(Data entries)
###

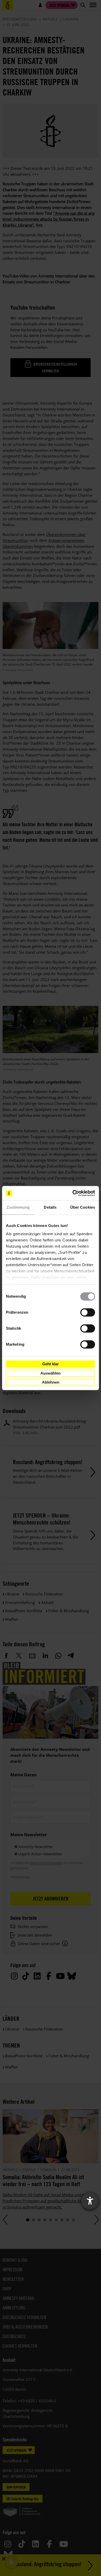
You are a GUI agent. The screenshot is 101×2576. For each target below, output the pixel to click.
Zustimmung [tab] (18, 1207)
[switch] (87, 1312)
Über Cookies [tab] (82, 1207)
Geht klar (50, 1364)
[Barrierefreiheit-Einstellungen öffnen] (89, 2200)
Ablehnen (50, 1382)
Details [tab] (50, 1207)
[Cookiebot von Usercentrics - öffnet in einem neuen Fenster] (72, 1193)
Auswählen (50, 1373)
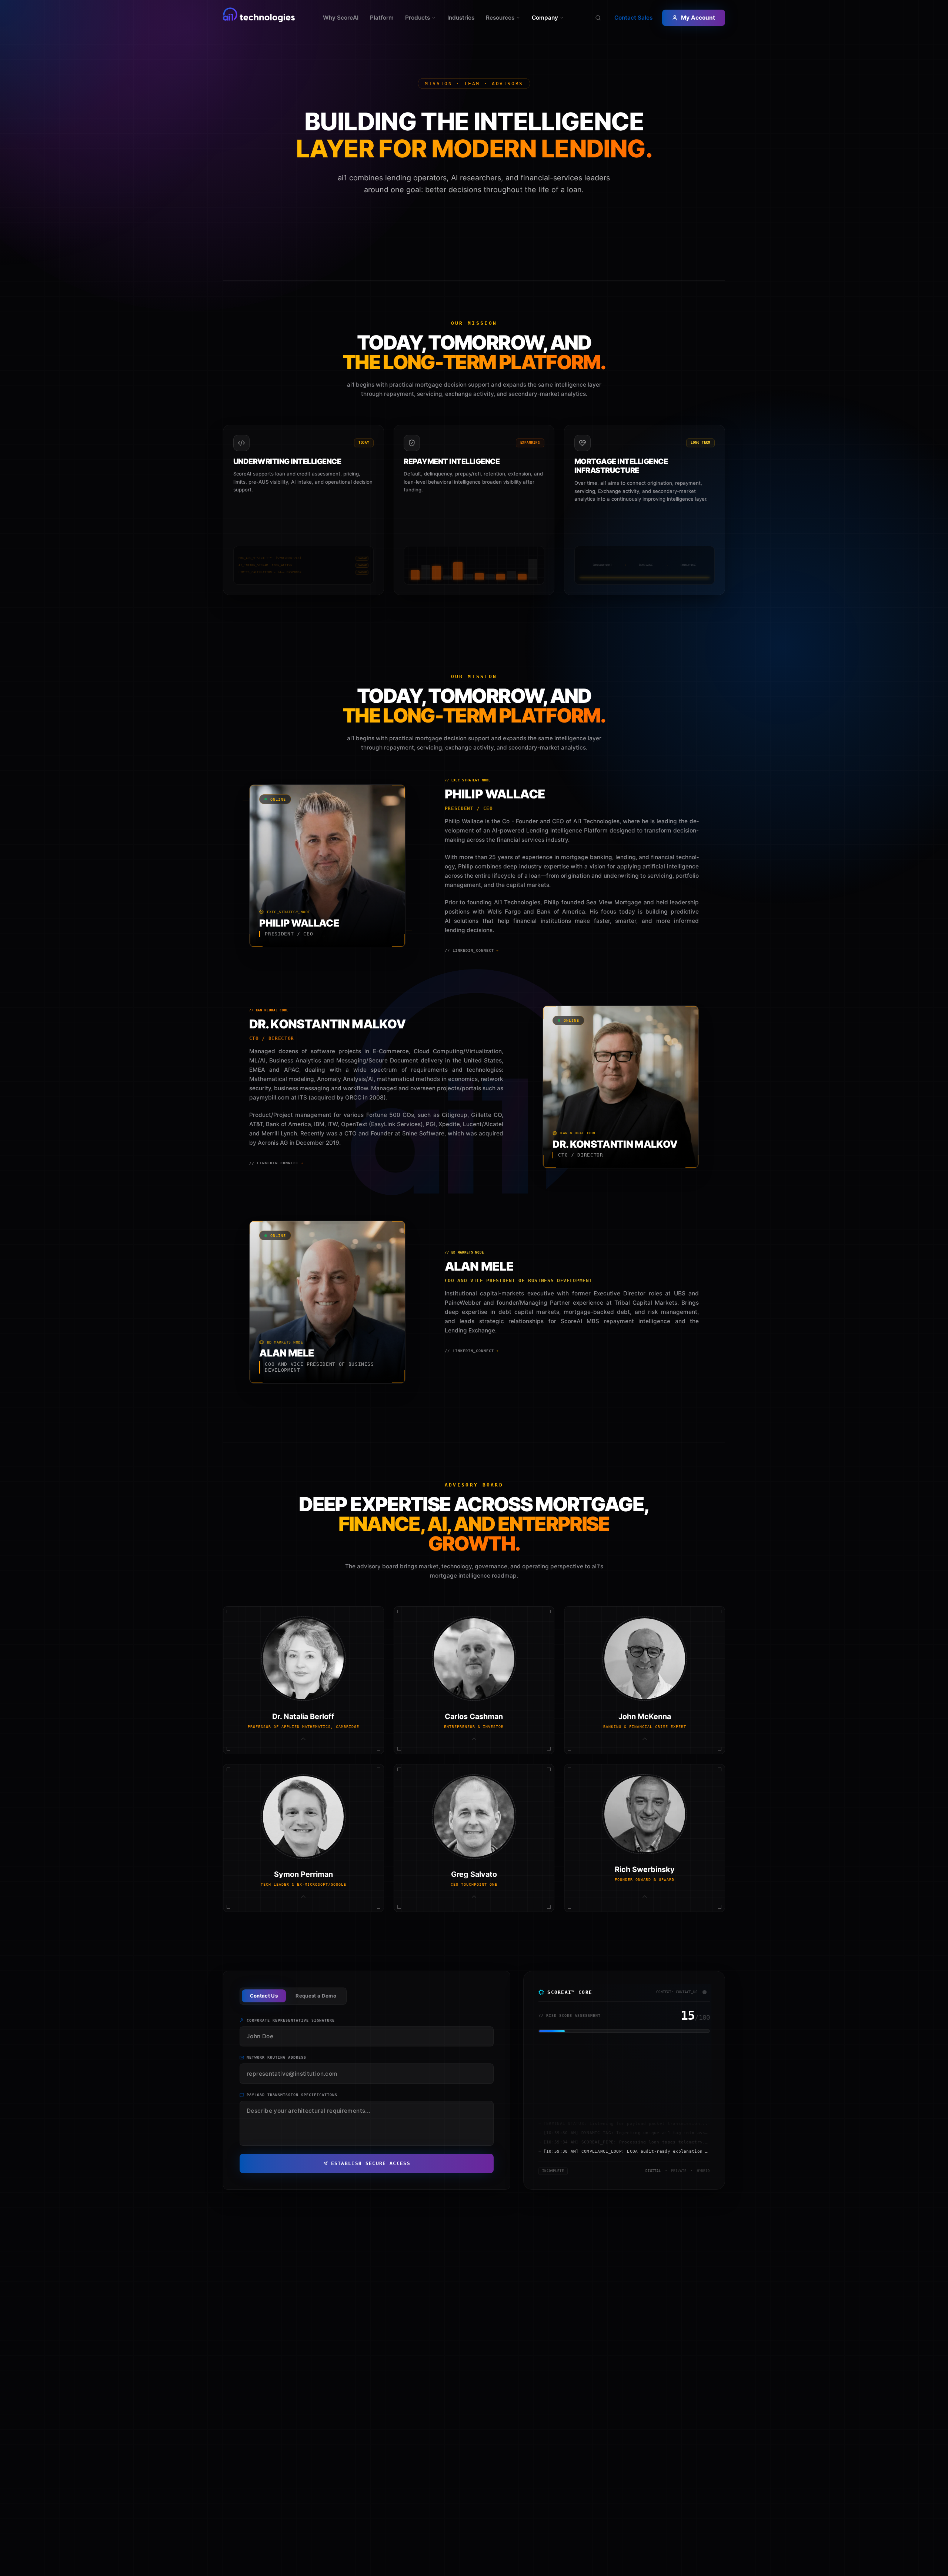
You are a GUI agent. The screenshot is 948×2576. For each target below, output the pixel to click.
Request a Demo (316, 1996)
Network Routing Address (276, 2057)
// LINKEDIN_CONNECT (472, 950)
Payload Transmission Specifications (292, 2095)
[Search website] (598, 17)
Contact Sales (633, 17)
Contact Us (264, 1996)
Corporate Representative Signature (291, 2020)
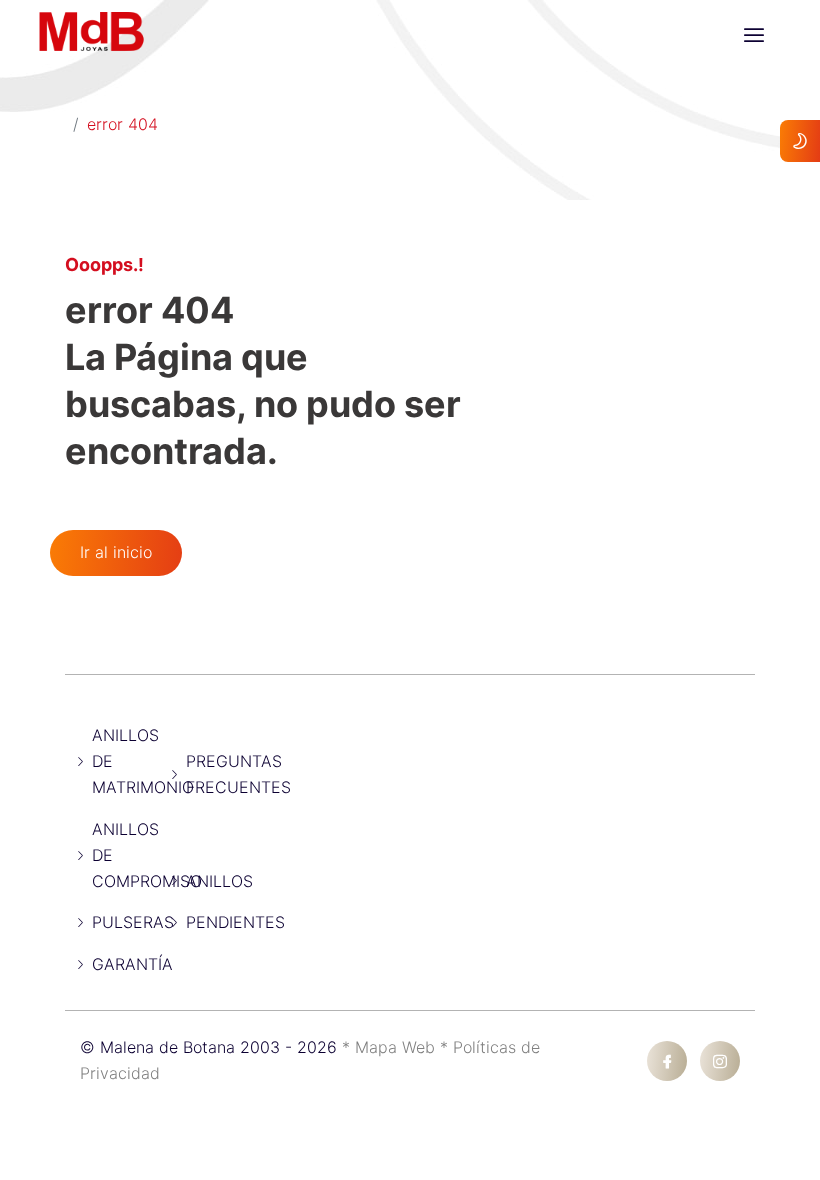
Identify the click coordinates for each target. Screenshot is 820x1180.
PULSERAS (133, 922)
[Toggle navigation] (754, 35)
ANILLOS (219, 881)
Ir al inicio (116, 552)
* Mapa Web (391, 1047)
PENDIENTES (235, 922)
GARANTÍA (132, 964)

###

> _INSTRUCTIONS TO FOLLOW_: Take the line that contains "Geht klar (50, 1364)" as the first and the last line of the records as the end, and please quote those lines exactly, pictures omitted.

> _EXERCISE SOLUTION_:
Geht klar (50, 1364)
[Barrierefreiheit-Einstellungen öffnen] (89, 2200)
Ablehnen (50, 1382)
Details [tab] (50, 1207)
[Cookiebot von Usercentrics - öffnet in einem neuen Fenster] (72, 1193)
Auswählen (50, 1373)
You are a GUI agent. The screenshot is 948×2576. For each target below, output the pixel to click.
Request a Demo (316, 1996)
Network Routing Address (276, 2057)
// LINKEDIN_CONNECT (472, 950)
Payload Transmission Specifications (292, 2095)
[Search website] (598, 17)
Contact Sales (633, 17)
Contact Us (264, 1996)
Corporate Representative Signature (291, 2020)
Identify the click coordinates for each target. Screenshot is 820x1180.
PULSERAS (133, 922)
[Toggle navigation] (754, 35)
ANILLOS (219, 881)
Ir al inicio (116, 552)
* Mapa Web (391, 1047)
PENDIENTES (235, 922)
GARANTÍA (132, 964)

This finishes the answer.